As we noted earlier this week, news that Indonesia is considering a tin export ban is offering some support to tin prices.

LME three-month tin reached $39,250 per metric ton this week, up 7.2% month over month, according to MetalMiner Insights data.

Meanwhile, from a technical perspective, LME tin trading volumes reached a November peak of 7,138 on Nov. 16. Volumes fell as low as 2,538 later in the month before bouncing back up.

Subscribers can find more tin insights in this month’s Monthly Metal Outlook report.

Norsk Hydro announces end to battery initiative

Earlier this year, Norsk Hydro announced plans to extend its joint battery initiative with Panasonic and energy firm Equinor.

The firms had been exploring the viability of a joint European battery company.

However, this week the companies announced they are pulling the plug.

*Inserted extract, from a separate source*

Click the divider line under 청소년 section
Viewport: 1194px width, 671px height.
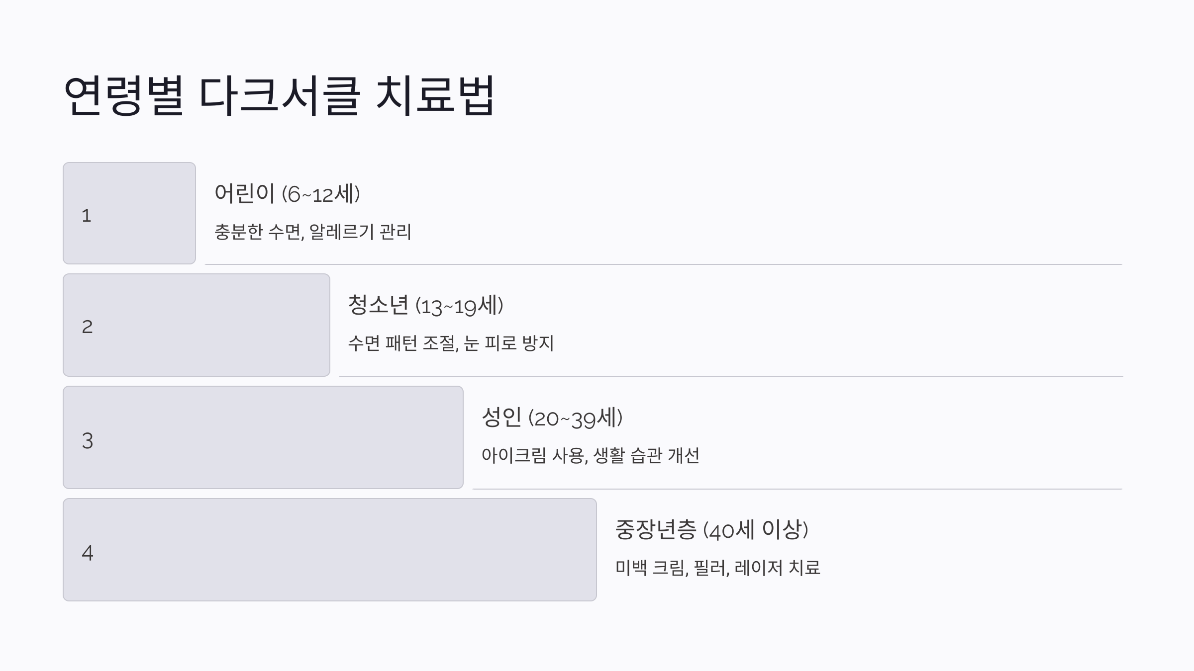point(731,377)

“Based on an overall assessment of the business case for participation in the European battery value chain, the three companies have decided to end their feasibility study,” Norsk Hydro said in a release.

“No further activity is planned by the partners at this time. This means that the ongoing site selection process in Norway and in the EU will be discontinued by JBI.”

Cleveland-Cliffs buys scrap processor

In other company news, Cleveland-Cliffs said it acquired ferrous scrap processor Ferrous Processing and Trading Company.

The scrap firm processes about 3 million tons of scrap per year, Cleveland-Cliffs said, half being prime grade.

“The way the scrap business historically worked has now changed for good,” said Lourenco Goncalves, chairman, president and CEO of Cleveland-Cliffs. “With our closing of the FPT acquisition today, we are now immediately focused on amplifying the value of what we believe is the next precious metal. To drive this, we have already begun the dialogue with our steel customers with a focus on increasing our scrap offtake from them under a real closed-loop proposition.”